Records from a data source
--------

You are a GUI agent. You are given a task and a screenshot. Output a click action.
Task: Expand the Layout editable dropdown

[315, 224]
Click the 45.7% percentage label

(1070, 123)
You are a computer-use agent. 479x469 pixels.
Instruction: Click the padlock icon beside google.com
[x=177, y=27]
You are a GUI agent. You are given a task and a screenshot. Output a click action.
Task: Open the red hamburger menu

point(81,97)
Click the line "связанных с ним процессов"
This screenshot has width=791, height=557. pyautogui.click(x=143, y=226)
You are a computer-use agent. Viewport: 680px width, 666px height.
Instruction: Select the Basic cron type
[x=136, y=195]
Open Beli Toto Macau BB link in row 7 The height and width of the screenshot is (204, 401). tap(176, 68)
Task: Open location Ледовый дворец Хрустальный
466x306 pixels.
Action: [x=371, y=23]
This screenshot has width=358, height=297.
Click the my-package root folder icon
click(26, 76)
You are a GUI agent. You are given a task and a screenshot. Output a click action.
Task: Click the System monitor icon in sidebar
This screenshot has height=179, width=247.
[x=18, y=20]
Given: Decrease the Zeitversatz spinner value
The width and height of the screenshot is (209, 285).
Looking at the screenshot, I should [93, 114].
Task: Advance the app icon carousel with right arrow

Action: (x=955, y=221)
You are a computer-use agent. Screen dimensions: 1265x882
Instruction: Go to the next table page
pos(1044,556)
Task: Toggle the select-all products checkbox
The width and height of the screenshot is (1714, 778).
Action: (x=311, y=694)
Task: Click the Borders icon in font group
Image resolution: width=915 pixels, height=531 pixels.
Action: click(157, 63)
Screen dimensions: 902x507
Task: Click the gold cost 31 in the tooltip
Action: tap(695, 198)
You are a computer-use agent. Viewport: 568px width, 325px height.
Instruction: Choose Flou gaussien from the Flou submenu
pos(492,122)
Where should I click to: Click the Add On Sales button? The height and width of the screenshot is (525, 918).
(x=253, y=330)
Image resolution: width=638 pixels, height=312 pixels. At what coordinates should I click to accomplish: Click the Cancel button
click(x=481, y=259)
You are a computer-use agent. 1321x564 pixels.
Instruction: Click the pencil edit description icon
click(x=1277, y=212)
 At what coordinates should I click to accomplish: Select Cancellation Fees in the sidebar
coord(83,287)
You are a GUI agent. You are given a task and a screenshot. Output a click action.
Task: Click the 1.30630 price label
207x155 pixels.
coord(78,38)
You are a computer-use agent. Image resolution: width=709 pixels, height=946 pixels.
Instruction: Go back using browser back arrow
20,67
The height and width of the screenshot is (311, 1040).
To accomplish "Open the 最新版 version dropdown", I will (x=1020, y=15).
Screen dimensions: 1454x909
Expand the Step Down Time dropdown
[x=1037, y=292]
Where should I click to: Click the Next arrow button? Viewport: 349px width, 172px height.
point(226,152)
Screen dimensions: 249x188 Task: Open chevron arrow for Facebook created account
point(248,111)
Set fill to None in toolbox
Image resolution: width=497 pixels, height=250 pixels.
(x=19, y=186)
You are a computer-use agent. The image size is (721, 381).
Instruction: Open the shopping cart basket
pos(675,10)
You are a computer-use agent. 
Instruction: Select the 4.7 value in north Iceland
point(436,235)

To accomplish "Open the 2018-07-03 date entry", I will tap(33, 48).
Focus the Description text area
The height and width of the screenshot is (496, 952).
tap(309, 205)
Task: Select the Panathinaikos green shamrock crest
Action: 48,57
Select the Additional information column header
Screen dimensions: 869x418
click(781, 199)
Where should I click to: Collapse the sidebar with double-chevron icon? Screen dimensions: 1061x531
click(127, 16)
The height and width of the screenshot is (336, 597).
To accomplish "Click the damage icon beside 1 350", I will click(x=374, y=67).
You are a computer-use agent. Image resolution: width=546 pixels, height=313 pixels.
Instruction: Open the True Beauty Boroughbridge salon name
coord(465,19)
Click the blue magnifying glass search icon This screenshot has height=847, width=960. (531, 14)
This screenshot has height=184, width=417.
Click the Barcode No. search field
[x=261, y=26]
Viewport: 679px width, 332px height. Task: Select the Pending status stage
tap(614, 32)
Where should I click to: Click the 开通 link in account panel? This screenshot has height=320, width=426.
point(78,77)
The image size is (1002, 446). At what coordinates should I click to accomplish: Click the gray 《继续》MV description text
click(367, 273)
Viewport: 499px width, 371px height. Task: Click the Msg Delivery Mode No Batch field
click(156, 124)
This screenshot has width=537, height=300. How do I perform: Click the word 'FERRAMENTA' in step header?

--------

• **EXERCISE PROMPT**
All lines above from the one with "You are a computer-use agent. 1321x564" to the one with "You are a computer-use agent. Image resolution: width=546", inclusive, should be copied exactly, and no other lines.

• **OUTPUT FOR THIS TASK**
You are a computer-use agent. 1321x564 pixels.
Instruction: Click the pencil edit description icon
click(x=1277, y=212)
 At what coordinates should I click to accomplish: Select Cancellation Fees in the sidebar
coord(83,287)
You are a GUI agent. You are given a task and a screenshot. Output a click action.
Task: Click the 1.30630 price label
207x155 pixels.
coord(78,38)
You are a computer-use agent. Image resolution: width=709 pixels, height=946 pixels.
Instruction: Go back using browser back arrow
20,67
The height and width of the screenshot is (311, 1040).
To accomplish "Open the 最新版 version dropdown", I will (x=1020, y=15).
Screen dimensions: 1454x909
Expand the Step Down Time dropdown
[x=1037, y=292]
Where should I click to: Click the Next arrow button? Viewport: 349px width, 172px height.
point(226,152)
Screen dimensions: 249x188 Task: Open chevron arrow for Facebook created account
point(248,111)
Set fill to None in toolbox
Image resolution: width=497 pixels, height=250 pixels.
(x=19, y=186)
You are a computer-use agent. The image size is (721, 381).
Instruction: Open the shopping cart basket
pos(675,10)
You are a computer-use agent. 
Instruction: Select the 4.7 value in north Iceland
point(436,235)

To accomplish "Open the 2018-07-03 date entry", I will tap(33, 48).
Focus the Description text area
The height and width of the screenshot is (496, 952).
tap(309, 205)
Task: Select the Panathinaikos green shamrock crest
Action: 48,57
Select the Additional information column header
Screen dimensions: 869x418
click(781, 199)
Where should I click to: Collapse the sidebar with double-chevron icon? Screen dimensions: 1061x531
click(127, 16)
The height and width of the screenshot is (336, 597).
To accomplish "Click the damage icon beside 1 350", I will click(x=374, y=67).
You are a computer-use agent. Image resolution: width=546 pixels, height=313 pixels.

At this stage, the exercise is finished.